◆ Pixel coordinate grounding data
=== Section Start ===

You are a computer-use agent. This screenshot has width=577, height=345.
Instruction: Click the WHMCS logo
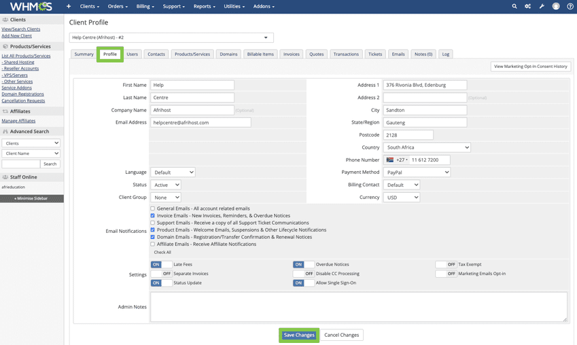(x=31, y=7)
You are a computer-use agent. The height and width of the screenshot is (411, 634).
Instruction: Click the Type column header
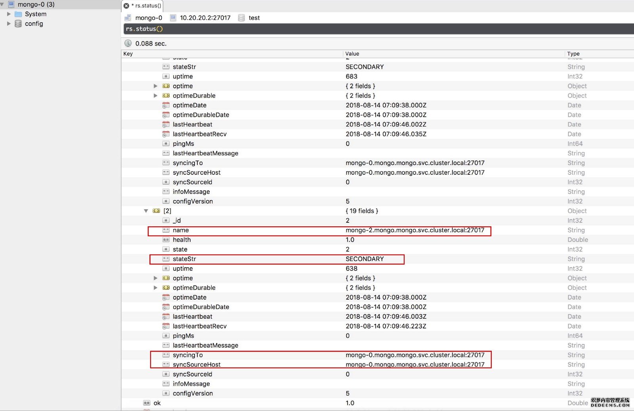click(x=573, y=54)
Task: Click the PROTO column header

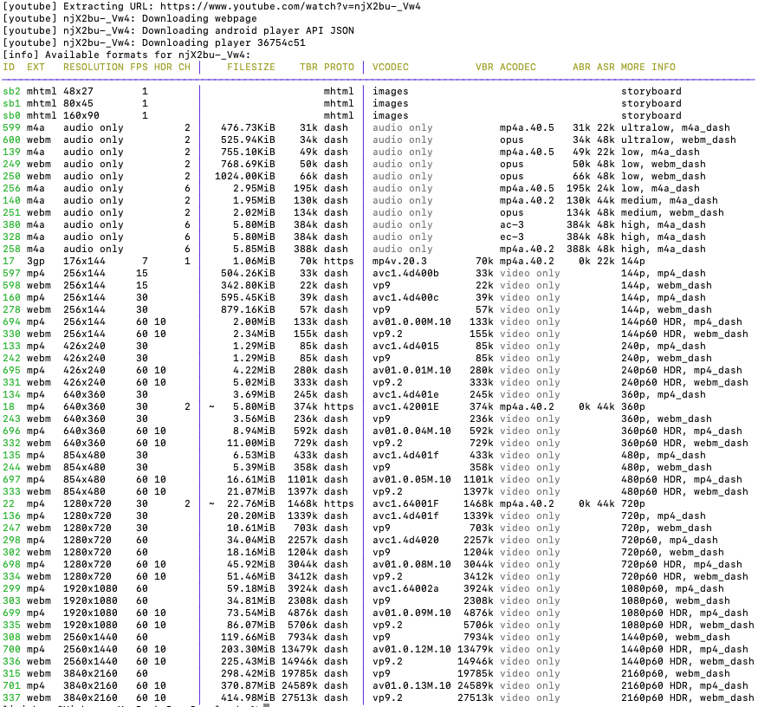Action: 339,67
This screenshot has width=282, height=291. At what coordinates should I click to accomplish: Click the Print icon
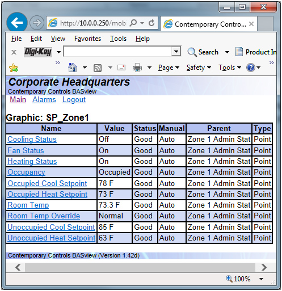(x=137, y=68)
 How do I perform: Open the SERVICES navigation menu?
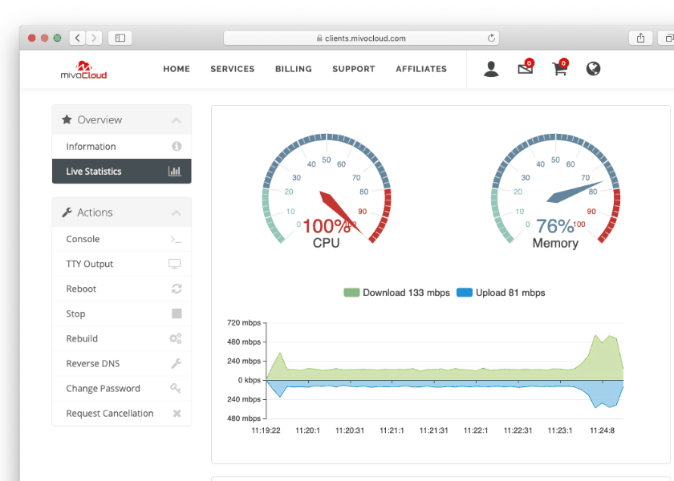233,69
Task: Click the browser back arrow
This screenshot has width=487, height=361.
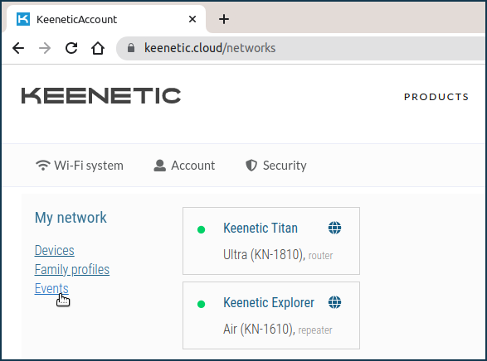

=== Section End ===

◆ Exercise details
If a line of the data holds the string "computer", list it.

◆ Reply to the task
You are a computer-use agent. This screenshot has width=577, height=345.
You are a computer-use agent. The height and width of the screenshot is (411, 634).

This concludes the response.